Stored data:
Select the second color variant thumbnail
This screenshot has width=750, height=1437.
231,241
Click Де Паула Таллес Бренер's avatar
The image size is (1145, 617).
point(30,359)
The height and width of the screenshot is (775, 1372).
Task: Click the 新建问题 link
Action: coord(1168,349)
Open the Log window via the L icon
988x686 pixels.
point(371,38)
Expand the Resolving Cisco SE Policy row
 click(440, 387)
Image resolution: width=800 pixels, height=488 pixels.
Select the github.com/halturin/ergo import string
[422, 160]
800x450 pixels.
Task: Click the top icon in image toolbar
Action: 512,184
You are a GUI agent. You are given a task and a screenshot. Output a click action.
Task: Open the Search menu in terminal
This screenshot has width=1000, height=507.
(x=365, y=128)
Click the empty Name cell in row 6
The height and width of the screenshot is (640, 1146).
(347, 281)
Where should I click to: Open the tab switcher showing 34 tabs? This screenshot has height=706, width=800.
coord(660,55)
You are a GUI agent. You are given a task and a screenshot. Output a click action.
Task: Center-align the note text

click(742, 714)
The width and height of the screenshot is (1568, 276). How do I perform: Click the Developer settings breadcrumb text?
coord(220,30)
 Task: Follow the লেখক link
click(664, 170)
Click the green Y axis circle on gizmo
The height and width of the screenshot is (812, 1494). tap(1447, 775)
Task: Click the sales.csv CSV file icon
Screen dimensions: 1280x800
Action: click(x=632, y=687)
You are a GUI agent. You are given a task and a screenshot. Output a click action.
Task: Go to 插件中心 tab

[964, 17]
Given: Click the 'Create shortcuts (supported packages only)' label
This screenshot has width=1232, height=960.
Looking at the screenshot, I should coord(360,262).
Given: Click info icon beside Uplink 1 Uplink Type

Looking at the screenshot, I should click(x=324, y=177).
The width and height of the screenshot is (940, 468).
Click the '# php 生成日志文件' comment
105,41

● ASSIGNMENT
Output nothing but the lines from the one containing "Task: Open the Search menu in terminal" through the last line of the data, exactly as they stand.

● EXERCISE RESPONSE
Task: Open the Search menu in terminal
This screenshot has width=1000, height=507.
(x=365, y=128)
Click the empty Name cell in row 6
The height and width of the screenshot is (640, 1146).
(347, 281)
Where should I click to: Open the tab switcher showing 34 tabs? This screenshot has height=706, width=800.
coord(660,55)
You are a GUI agent. You are given a task and a screenshot. Output a click action.
Task: Center-align the note text

click(742, 714)
The width and height of the screenshot is (1568, 276). How do I perform: Click the Developer settings breadcrumb text?
coord(220,30)
 Task: Follow the লেখক link
click(664, 170)
Click the green Y axis circle on gizmo
The height and width of the screenshot is (812, 1494). tap(1447, 775)
Task: Click the sales.csv CSV file icon
Screen dimensions: 1280x800
Action: click(x=632, y=687)
You are a GUI agent. You are given a task and a screenshot. Output a click action.
Task: Go to 插件中心 tab

[964, 17]
Given: Click the 'Create shortcuts (supported packages only)' label
This screenshot has width=1232, height=960.
Looking at the screenshot, I should coord(360,262).
Given: Click info icon beside Uplink 1 Uplink Type

Looking at the screenshot, I should click(x=324, y=177).
The width and height of the screenshot is (940, 468).
Click the '# php 生成日志文件' comment
105,41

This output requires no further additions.